Stone, Ware'in hikâyesini, cinsiyet yerine sınıfa odaklanarak çağa ayak uyduracak şekilde kurnazca yeniden yapılandırdı. Diğer yolcular, iğrenç zengin tiplerden oluşan eğlenceli bir koleksiyon: sefih yaşlı bir rock yıldızı (Paul Kaye), hippi bir teknoloji girişimcisi (Christopher Rygh), sığ bir influencer sevgilisi olan "alfa erkek" bir CEO (Daniel Ings), kıskanç bir sanat simsarı (her zamanki gibi muhteşem Hannah Waddingham) ve ölen karısı (Lisa Loven Kongsli) onuruna bir vakıf kuran yatın gösterişli dindar sahibi (Guy Pearce). Çoğu zengin insan gibi, Lo'nun yabancı olduğu sayısız geleneğe sahipler ve bu da onun yabancı statüsünü vurguluyor.

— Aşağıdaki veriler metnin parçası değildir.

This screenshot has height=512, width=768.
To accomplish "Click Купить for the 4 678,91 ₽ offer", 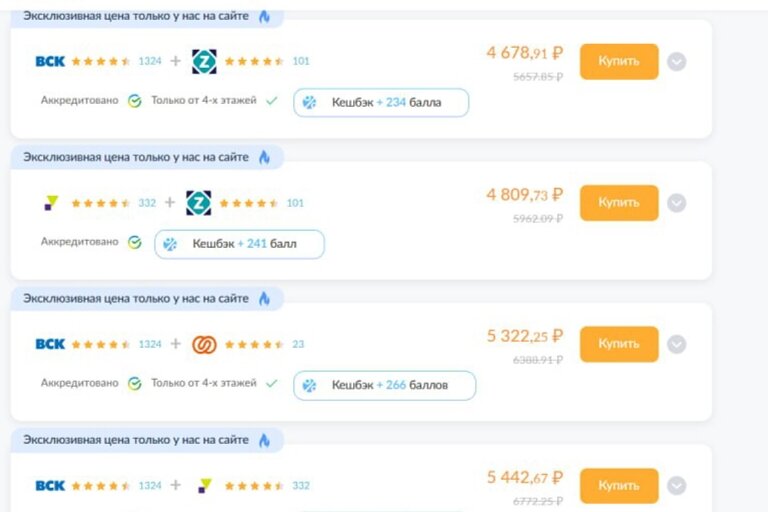I will [x=618, y=61].
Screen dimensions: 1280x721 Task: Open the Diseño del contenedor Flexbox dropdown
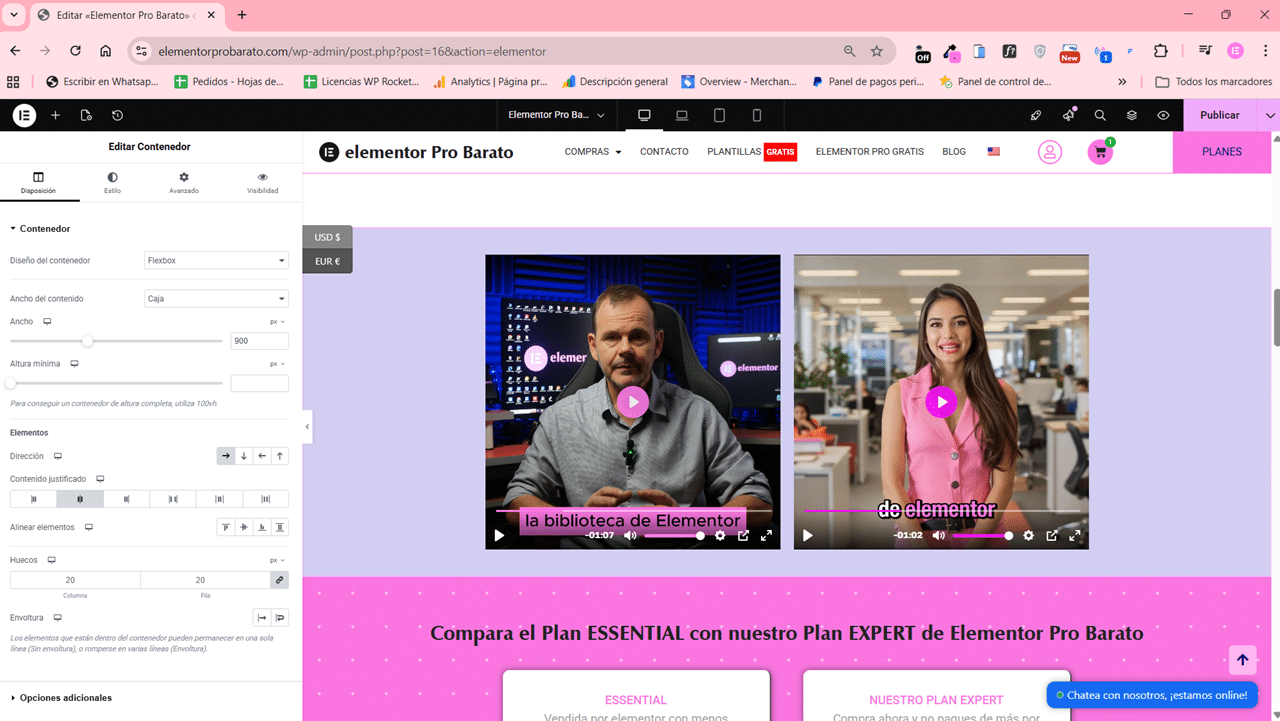(x=216, y=261)
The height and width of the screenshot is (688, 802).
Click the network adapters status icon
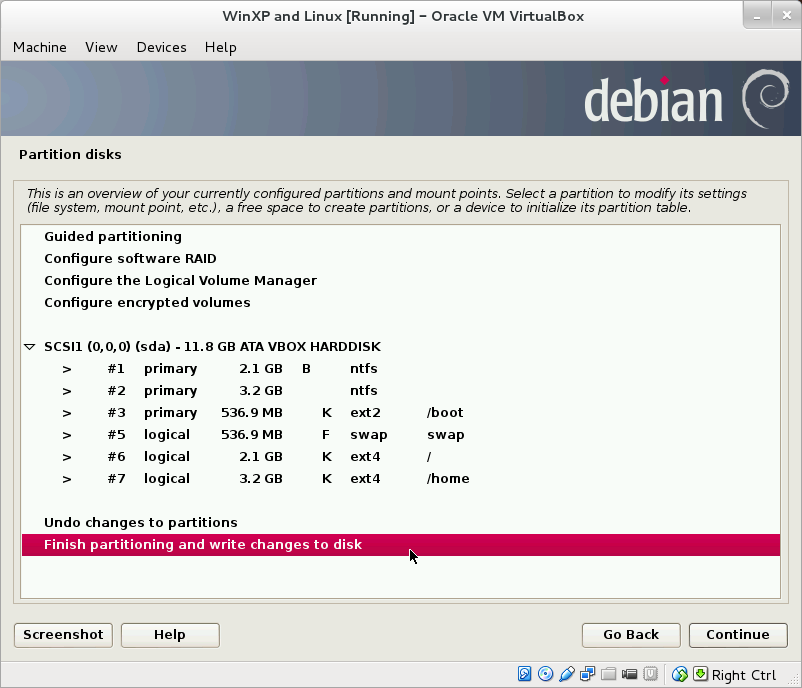click(x=589, y=674)
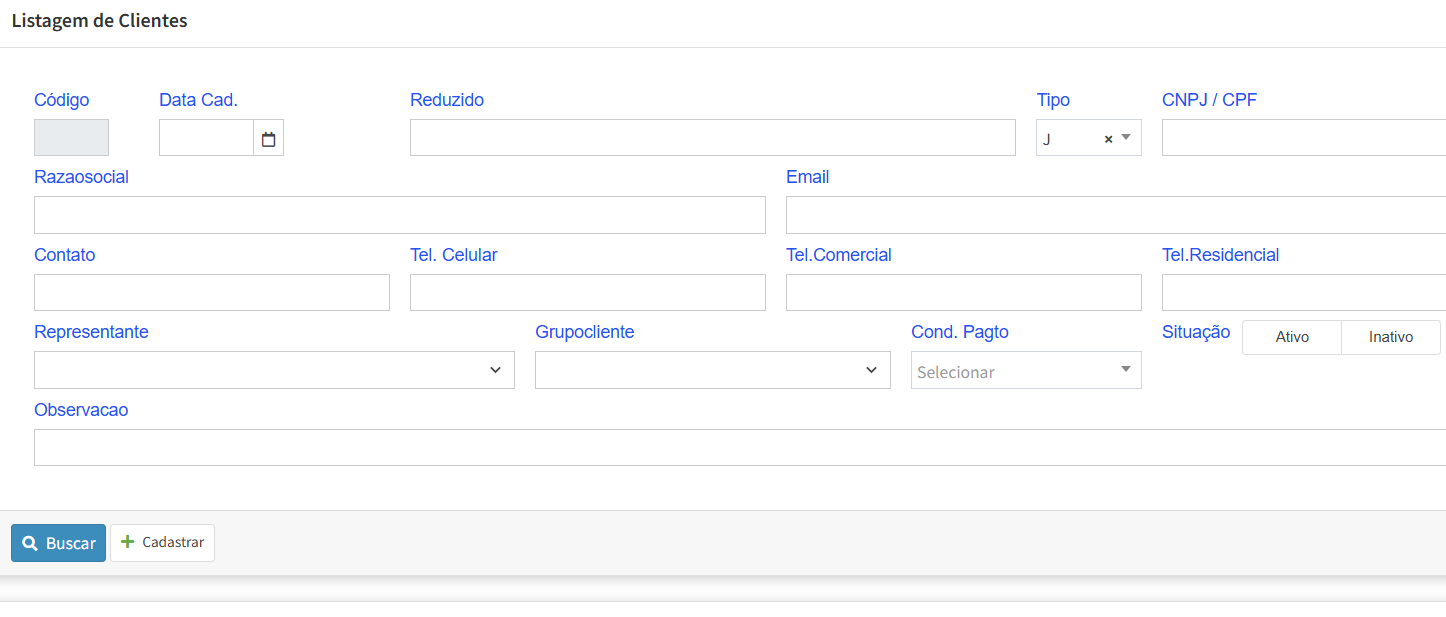Expand the Grupocliente dropdown
The image size is (1446, 617).
coord(712,370)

Filmde Lo, çoğunlukla az veya çok giyinerek birkaç gaf yapıyor; ancak Knightley'i geri adım atan ve kendinden şüphe eden biri olarak göstermeye çalışmak kaybedilmiş bir oyun ve Stone bunu uzun süre yapmıyor. Romanın Lo'nun çok fazla içme alışkanlığı olduğuna dair imaları ortadan kaldırılmış. Bunun yerine, filmin en etkili anlarında, çok zenginlerin inatçı narsisizmine karşı sıralanmış. Ona inanmamalarının sebebi kadın olması değil. Ona inanmamalarının sebebi, işine ne kadar hayran olduklarını iddia etseler de, onlardan biri olmaması. Mürettebat üyelerine soru sormaya çalıştığında, onu kendilerine sorun çıkaran sıradan bir sorunlu misafir olarak algılıyorlar. Hatta yolculuğun başlangıçta fetişleştirilmiş yönleri bile, örneğin günde iki kez oda temizliği, Lo'nun bulabildiği birkaç fiziksel kanıtın sakin ve yetenekli personel tarafından atılıp yıkanmasıyla uğursuz bir hal alıyor.

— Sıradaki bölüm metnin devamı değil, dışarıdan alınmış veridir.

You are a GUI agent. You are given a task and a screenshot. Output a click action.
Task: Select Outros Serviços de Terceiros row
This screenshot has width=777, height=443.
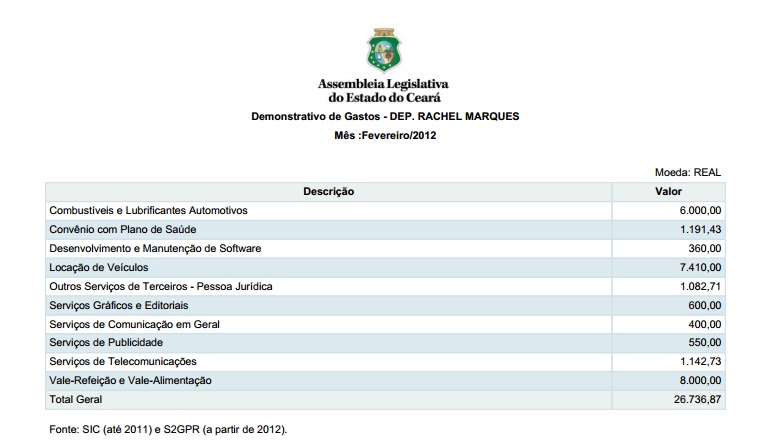coord(160,286)
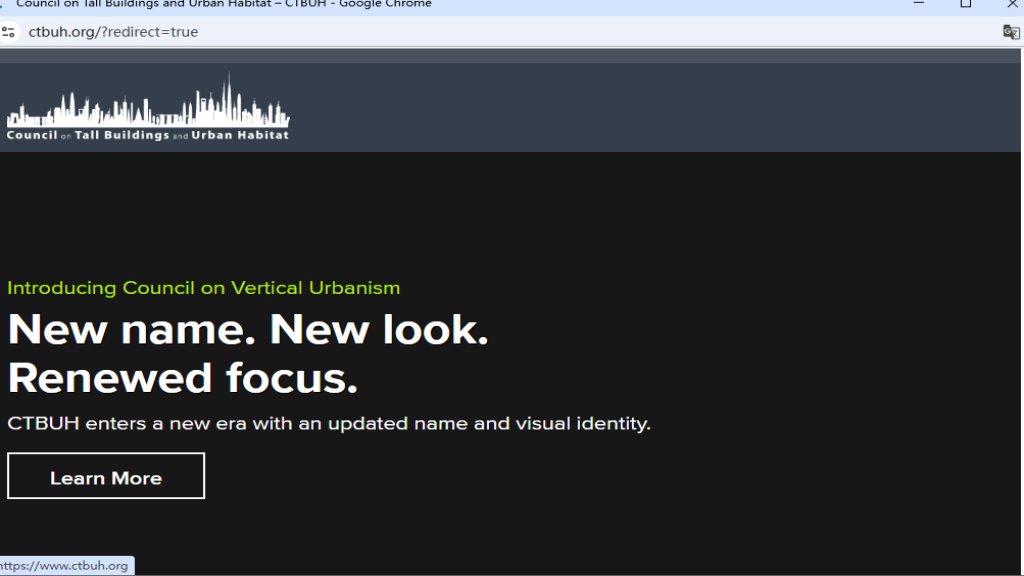The width and height of the screenshot is (1024, 576).
Task: Click the Chrome app icon on the title bar
Action: 4,3
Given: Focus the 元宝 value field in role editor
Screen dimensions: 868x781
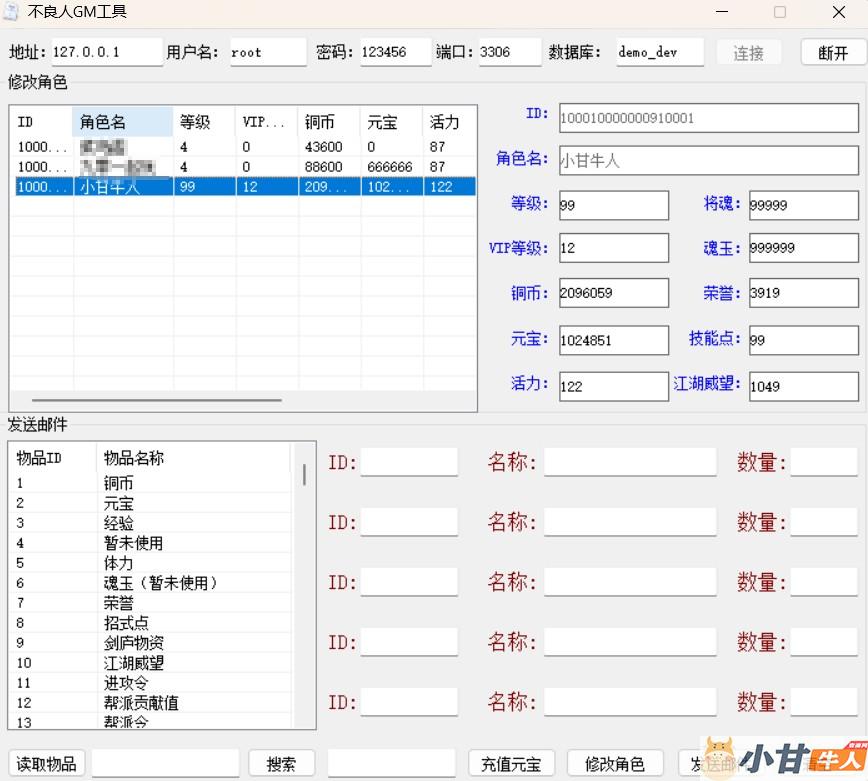Looking at the screenshot, I should pyautogui.click(x=613, y=340).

Film, Lo'ya buharlı bir aynaya yazılmış bir uyarı gibi romanın daha bayağı dokunuşlarından bazılarını koruyor ve hikâye tüm bu değişikliklere rağmen Knightley yine de yanlış bir oyuncu seçimi. Kendine daha az güvenen bir oyuncu, Lo'yu daha ilginç bir karakter, en azından sahip olmadığı konforlara biraz olsun ilgi duyan bir kadın, erdemli bir savaşçı yerine daha çekici hale getirebilirdi. Ancak Stone'un bu yenilenmiş sınıf paranoyası hikâyesine uyguladığı yüksek Hitchcockvari parlaklık etkileyici bir şekilde işliyor. Aurora Borealis'in güzel, heyecan verici ve kıskanılacak tüm bu yönleri, varlıklılar dışında herkesi ezmek için tasarlanmış bir tuzak çıkıyor. Son zamanlarda sanki hepimiz o gemideymişiz gibi hissediyorum.